Сначала мы не сказали ни слова. Не заговорили. Только переглянулись, да, наши глаза искали друг друга, потом опять возвратились к телу молодой учительницы. Смерть не украла у нее ее красоту, во всяком случае, пока еще не украла. Она все еще была среди нас, если можно так сказать – почти живое лицо, бледная кожа, я ощутил тепло ее рук, когда прикоснулся к ним своей, в первый раз, и меня охватило смущение, потому что я ожидал, что она откроет глаза, посмотрит на меня и возмутится фамильярностью, которую я себе позволил. Потом я застегнул воротник ее платья, чтобы ткань скрыла тонкий синяк, чтобы иллюзия сна, который не называет своего настоящего имени, стала совершенной.
Прокурор не помешал мне. Не осмелился ни на жест, ни на шаг, а когда я отвел взгляд от лица Лизии, чтобы повернуться к нему, увидел, что его потерянные глаза задают мне вопрос, на который у меня не было ответа. Господи, какого черта, откуда мне знать, почему умирают? Почему выбирают смерть? Разве сегодня я больше об этом знаю? В конце концов, смерть была скорее его вотчиной, чем моей! Это же он был специалистом, потому что требовал ее так часто, был с ней на «ты», можно сказать, встречал ее несколько раз в год, во дворе тюрьмы В… присутствуя при окорачивании своих жертв, прежде чем отправиться, без всякого душевного волнения, обедать к Буррашу!

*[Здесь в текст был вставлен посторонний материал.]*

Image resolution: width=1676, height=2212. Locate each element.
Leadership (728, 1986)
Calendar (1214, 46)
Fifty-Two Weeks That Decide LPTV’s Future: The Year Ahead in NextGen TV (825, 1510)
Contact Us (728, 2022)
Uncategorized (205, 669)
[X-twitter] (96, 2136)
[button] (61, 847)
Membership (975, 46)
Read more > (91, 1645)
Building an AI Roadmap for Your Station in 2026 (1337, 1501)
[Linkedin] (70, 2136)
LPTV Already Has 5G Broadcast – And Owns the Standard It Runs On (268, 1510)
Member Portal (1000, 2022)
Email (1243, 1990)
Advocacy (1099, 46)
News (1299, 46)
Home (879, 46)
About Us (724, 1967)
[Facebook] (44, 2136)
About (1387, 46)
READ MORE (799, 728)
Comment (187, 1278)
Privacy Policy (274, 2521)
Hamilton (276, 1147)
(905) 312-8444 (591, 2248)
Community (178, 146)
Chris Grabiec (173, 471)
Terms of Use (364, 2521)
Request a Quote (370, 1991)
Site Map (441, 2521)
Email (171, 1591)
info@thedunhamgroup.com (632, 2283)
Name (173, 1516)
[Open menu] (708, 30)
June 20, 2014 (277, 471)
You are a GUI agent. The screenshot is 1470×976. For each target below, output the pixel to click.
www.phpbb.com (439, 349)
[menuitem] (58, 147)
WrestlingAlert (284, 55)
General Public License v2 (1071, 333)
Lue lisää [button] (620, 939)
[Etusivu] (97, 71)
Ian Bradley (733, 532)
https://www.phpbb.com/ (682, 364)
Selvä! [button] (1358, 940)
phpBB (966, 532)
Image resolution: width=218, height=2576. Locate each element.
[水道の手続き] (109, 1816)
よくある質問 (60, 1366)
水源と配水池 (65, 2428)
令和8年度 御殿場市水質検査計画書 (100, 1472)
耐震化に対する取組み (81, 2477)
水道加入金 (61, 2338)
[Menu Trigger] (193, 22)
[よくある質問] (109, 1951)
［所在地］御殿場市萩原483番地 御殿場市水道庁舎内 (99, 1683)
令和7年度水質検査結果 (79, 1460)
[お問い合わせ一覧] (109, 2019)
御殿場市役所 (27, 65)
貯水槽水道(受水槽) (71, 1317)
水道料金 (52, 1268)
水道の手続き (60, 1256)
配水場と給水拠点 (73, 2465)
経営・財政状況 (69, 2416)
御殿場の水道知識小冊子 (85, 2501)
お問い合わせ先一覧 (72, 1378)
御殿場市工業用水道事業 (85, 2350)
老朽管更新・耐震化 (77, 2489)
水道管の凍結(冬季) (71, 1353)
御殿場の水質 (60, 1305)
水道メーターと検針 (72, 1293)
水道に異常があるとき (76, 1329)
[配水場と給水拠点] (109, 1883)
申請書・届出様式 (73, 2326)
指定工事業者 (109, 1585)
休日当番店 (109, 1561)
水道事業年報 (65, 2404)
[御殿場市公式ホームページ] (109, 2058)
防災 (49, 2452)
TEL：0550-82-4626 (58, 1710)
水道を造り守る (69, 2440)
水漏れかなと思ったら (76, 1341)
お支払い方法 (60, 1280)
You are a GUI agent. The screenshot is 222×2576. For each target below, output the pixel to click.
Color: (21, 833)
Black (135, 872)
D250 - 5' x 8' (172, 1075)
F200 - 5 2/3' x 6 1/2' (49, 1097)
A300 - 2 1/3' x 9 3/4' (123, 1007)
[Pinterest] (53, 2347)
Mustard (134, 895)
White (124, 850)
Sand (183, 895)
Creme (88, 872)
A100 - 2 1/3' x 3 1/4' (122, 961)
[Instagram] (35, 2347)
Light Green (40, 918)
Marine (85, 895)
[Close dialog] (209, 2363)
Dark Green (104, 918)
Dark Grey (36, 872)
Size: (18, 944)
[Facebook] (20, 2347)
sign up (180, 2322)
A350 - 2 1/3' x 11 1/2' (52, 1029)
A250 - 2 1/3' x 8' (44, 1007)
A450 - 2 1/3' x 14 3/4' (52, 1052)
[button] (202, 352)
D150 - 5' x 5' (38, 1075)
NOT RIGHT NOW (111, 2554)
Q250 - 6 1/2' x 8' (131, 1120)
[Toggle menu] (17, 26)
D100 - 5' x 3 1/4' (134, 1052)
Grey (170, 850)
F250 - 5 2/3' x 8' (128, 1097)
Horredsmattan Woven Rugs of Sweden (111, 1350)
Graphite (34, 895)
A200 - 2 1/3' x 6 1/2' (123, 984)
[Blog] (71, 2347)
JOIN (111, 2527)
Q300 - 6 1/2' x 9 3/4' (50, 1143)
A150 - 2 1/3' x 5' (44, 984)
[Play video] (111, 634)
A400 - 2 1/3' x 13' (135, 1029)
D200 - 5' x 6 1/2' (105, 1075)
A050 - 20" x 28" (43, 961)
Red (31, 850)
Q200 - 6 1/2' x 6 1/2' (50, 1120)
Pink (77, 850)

Я кивком показал ему на тонкий поясок и спросил, не он ли…
– Да, – ответил он мне, хотя я не произнес это слово.
Я прочистил горло и сказал:
– Вы тут ничего не нашли?..
Он медленно оглядел шкаф, стул, комод, туалетный столик, цветы, стоявшие почти повсюду, словно душистые часовые, густую теплую ночь, ломившуюся в окно, кровать, маленькую занавеску, изголовье, на котором изящные часы передвигали свои стрелки, подталкивая вперед время, потом вернулся к моим глазам.
– Ничего… – наконец сказал он, растерянно глядя, уже совсем не как Прокурор, хотя я так и не понял, было ли это констатацией, или вопросом, или просто словом человека, под которым беспрестанно рушилась земля.
На лестнице послышались шаги, медленные, тяжелые, скорбные шаги нескольких человек: это были Барб, Важняк и за ними Ипполит Люси, доктор. Хороший доктор, тощий как оглобля, человечный и очень бедный, одно вытекает из другого, потому что он редко требовал плату за визит, когда приходил к беднякам, а у нас почти все бедняки. «Позже заплатите! – говорил он всегда с искренней, неподдельной, как золото, улыбкой и ворчливо добавлял: – Я не бедствую…» Хотя как раз нищета его и убила в двадцать седьмом. «Умер от голода!» – заявил Дешаре, его толстый коллега, краснорожий и воняющий чесноком дурак, приехавший из В… в автомобиле сплошь из хрома, лоснящейся кожи и сверкающей меди, чтобы осмотреть хрупкое тело доктора, которое в конце концов нашли лежащим на полу его кухни – кухни, где не было ничего, ни мебели, ни буфета, ни сухарика, ни кусочка масла, просто тарелка, пустовавшая многие дни, да стакан колодезной воды. «Умер от голода», – повторял этот мерзавец, весь во фланели и английском сукне, словно возмущаясь, а тем временем его брюхо и отвислые щеки волочились по земле. «Умер от голода…» Он был поражен. Если бы его окунули головой в ведро с навозной жижей, он и то не удивился бы сильнее.
Доктор Люси подошел к Лизии. Он немного сделал. Да и в любом случае, что ему было делать! Положил руку на лоб девушки, скользнул по ее щекам, к горлу, и, как только увидел шрам, остановился. Нам оставалось только переглядываться, приоткрыв рот на все немые вопросы. Барб дала нам понять, что нам больше нечего делать в этой девичьей комнате, которая такой и останется. И выставила нас за дверь взглядом. Мы ей подчинились, как малыши – ее Важняк, доктор, Прокурор и я.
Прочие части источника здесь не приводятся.